• _Given exercise_: Extract the stretch of items from the line containing "Given: Decrease area radius with minus icon" through the line containing "Looking at the", inclusive, and reproduce those lines verbatim.

• _Provided data_:
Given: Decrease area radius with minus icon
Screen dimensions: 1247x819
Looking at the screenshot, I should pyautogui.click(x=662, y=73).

---

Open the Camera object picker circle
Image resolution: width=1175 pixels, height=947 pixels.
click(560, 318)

• _Written solution_:
Given: Decrease area radius with minus icon
Screen dimensions: 1247x819
Looking at the screenshot, I should pyautogui.click(x=662, y=73).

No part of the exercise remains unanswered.